НА ИЗЛЕТЕ, или В брызгах космической струи. Книга вторая - страница 4
Боря – местный, из Подлипок – на работе пока ничем себя не зарекомендовал. Работал он в паре с Гурьевым. Правда, как-то странно. С утра приносил из архива кучу документов, отдавал их Гурьеву и сидел, читая из ящика стола художественную литературу. Вечером сдавал документы и прямо из архива шел домой. Возможно, мне это только показалось, но Борю, читающего документы, заметил лишь на новом месте. В целом же он был неплохим парнем без вредных привычек.

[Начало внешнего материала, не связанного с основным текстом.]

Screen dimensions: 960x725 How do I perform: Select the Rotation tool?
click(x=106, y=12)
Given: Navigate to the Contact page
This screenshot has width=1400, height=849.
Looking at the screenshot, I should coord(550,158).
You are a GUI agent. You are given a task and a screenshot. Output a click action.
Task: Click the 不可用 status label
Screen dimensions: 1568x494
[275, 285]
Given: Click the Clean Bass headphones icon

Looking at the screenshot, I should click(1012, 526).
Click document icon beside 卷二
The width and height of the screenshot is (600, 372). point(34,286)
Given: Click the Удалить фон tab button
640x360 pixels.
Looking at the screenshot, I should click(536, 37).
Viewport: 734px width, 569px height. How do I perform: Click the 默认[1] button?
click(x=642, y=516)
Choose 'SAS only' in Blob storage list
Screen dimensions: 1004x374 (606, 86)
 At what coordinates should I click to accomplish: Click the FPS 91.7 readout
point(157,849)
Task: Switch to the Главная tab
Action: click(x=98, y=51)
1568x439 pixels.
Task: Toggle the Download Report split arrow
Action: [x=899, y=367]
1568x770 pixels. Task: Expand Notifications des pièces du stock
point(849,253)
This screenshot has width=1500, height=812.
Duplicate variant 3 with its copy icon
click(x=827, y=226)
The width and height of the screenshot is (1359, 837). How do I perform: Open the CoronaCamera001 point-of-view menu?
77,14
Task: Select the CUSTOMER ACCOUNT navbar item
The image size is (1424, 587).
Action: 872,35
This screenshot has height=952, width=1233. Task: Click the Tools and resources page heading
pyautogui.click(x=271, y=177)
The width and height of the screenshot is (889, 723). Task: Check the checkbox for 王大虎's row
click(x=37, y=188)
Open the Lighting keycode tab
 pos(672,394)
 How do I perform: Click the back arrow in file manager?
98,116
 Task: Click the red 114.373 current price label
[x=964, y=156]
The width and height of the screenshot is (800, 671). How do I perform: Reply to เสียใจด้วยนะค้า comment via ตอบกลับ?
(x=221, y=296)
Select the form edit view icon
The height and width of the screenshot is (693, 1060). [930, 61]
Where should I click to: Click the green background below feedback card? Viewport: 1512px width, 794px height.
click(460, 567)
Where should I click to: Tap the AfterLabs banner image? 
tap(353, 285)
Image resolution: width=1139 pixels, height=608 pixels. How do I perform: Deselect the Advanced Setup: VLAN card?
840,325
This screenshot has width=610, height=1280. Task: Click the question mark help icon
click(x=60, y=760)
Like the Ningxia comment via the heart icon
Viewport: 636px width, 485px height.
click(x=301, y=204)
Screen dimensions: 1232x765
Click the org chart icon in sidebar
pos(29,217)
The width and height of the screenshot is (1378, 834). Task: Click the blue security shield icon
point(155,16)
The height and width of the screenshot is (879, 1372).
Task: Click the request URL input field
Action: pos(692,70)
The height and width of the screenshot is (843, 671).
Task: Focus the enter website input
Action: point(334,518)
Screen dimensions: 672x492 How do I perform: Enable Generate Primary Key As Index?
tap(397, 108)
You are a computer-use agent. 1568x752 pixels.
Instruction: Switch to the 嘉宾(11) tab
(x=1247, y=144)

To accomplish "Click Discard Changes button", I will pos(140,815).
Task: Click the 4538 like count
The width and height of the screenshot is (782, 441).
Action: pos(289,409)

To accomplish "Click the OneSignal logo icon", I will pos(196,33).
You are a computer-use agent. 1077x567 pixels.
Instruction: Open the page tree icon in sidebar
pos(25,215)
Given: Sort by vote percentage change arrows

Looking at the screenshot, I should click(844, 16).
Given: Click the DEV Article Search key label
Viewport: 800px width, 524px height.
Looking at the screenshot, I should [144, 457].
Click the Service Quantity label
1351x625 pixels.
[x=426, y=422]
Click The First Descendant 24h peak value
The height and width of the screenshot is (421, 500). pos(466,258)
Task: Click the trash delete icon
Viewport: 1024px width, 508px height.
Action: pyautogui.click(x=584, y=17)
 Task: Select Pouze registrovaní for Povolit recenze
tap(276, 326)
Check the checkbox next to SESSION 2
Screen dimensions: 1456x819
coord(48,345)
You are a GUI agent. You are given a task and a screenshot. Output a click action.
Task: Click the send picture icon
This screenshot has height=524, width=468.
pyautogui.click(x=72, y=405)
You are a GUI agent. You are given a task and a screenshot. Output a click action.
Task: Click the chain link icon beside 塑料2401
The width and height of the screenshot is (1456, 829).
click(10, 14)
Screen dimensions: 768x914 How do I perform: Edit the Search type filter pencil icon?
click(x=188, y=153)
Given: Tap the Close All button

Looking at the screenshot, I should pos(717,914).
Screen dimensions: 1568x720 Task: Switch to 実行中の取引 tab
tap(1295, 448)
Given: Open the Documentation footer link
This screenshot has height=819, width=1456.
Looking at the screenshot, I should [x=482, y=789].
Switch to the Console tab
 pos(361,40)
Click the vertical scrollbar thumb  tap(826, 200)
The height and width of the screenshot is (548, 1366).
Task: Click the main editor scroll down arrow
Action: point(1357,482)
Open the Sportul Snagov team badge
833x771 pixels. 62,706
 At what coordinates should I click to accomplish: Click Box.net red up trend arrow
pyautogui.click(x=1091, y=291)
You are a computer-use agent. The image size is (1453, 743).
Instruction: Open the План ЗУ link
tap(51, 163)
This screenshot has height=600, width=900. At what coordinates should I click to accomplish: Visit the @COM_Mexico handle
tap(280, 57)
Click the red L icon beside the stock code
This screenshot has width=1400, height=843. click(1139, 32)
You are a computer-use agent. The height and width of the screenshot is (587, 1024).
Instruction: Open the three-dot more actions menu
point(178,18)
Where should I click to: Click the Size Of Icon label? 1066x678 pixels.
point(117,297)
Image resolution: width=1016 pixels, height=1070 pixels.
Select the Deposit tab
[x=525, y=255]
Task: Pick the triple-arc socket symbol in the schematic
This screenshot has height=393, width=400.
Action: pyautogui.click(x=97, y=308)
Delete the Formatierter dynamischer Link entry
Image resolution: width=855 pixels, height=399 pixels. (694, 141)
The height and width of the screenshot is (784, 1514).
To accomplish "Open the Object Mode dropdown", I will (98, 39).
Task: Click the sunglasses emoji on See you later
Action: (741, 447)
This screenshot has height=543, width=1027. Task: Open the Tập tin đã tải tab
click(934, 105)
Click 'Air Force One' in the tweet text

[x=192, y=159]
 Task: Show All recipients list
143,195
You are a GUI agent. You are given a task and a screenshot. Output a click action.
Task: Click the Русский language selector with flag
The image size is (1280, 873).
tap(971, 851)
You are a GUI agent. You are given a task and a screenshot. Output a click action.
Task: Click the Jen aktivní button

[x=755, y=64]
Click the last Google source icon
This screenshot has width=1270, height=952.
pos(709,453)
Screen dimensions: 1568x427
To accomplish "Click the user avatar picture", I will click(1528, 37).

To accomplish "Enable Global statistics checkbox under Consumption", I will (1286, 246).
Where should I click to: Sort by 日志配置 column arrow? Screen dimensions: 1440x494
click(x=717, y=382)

Коля – родом из Вильнюса. Внешне невзрачный, он выделялся неуемной энергией и модной одеждой. К нему быстро прилипло прозвище «Шарнир» – настолько он был подвижным, даже когда сидел на рабочем месте. А голубой джинсовый костюм надолго стал его визитной карточкой. Все уже знали, что его папа – замминистра хоть и маленькой, но республики. А потому они быстро сошлись с Мазо, оба склонные к чинопочитанию и мелкому подхалимажу. Нашелся у них и общий интерес – любовь к джазу. Коля тут же завалил Мазо редкими звукозаписями. Все чаще их можно было видеть в коридоре, где они что-то оживленно обсуждали. При этом Коля непрерывно жестикулировал и всем телом извивался как в танце, оправдывая свое механическое прозвище. А в их разговоре четко выделялось смачное словцо «джяс», которое оба произносили как-то по-особенному, с придыханием. Вскоре молодой специалист уже во всем подражал начальнику сектора. По телефону говорил властным тоном, с напускным раздражением, а завершал разговор, как и Мазо, метким броском телефонной трубки на вилку аппарата.
– Коля, что это ты народ будишь своим грохотом? – спросил его как-то Кузнецов, – Ну, ладно Мазо. Он начальник, а ты прыщ на ровном месте, а туда же. Кончай ломать телефоны!
– У меня привычка такая, – попытался оправдываться Шарнир.
– С каких это пор?.. Как заделался обезьяной?
– Какой обезьяной?
– Да ты, Коля, уже почти копия Мазо, только мелкая, карикатурная. С нас и одного мазо хватит. Ты уж лучше найди другой пример для подражания, – закончил Кузнецов под дружный смех присутствующих.
Критика была воспринята, и издевательства над телефонной трубкой прекратились. Емельянова определили в группу Бойкова, и после переселения он на время исчез с нашего горизонта. Каково же было удивление, когда я как-то раз зашел в их комнату и вновь услышал характерный звук бросаемой трубки.
– Емельянов! Ну, ты в своем репертуаре… Опять трубки бьешь, – заметил я.
– Не только трубки. Он уже новый аппарат разбил. Старые они закаленные. А тот за месяц доконал, – поделился Миша Бычков, – Сколько ни говори, а мазо из него уже не выбьешь.
В том путешествии я впервые ехал на запад. Мы выехали в четверг вечером, а утром, когда проснулся, поезд уже стоял на какой-то литовской станции. Глянув в вагонное окошко, особых отличий не обнаружил. Лишь народ заметно крупнее, светлее и лучше одет, чем в российской глубинке. Опять-таки в среднем, ибо, как и повсюду, в семье не без урода. Были ли эти уроды местными жителями или приезжими, болтающимися на станции в ожидании пересадки, трудно сказать. Но разница в уровне жизни сельского населения была очевидной.
В Каунасе, куда прибыл наш поезд, мы легко бы затерялись среди местных, если бы ни наша русская речь. Стоило заговорить, на нас сразу обращали внимание. Я впервые почувствовал себя иностранцем.
Нас поселили в гостинице «Балтия», и, накормив комплексным обедом в ресторане, который был таковым лишь вечером, повели осматривать городские достопримечательности.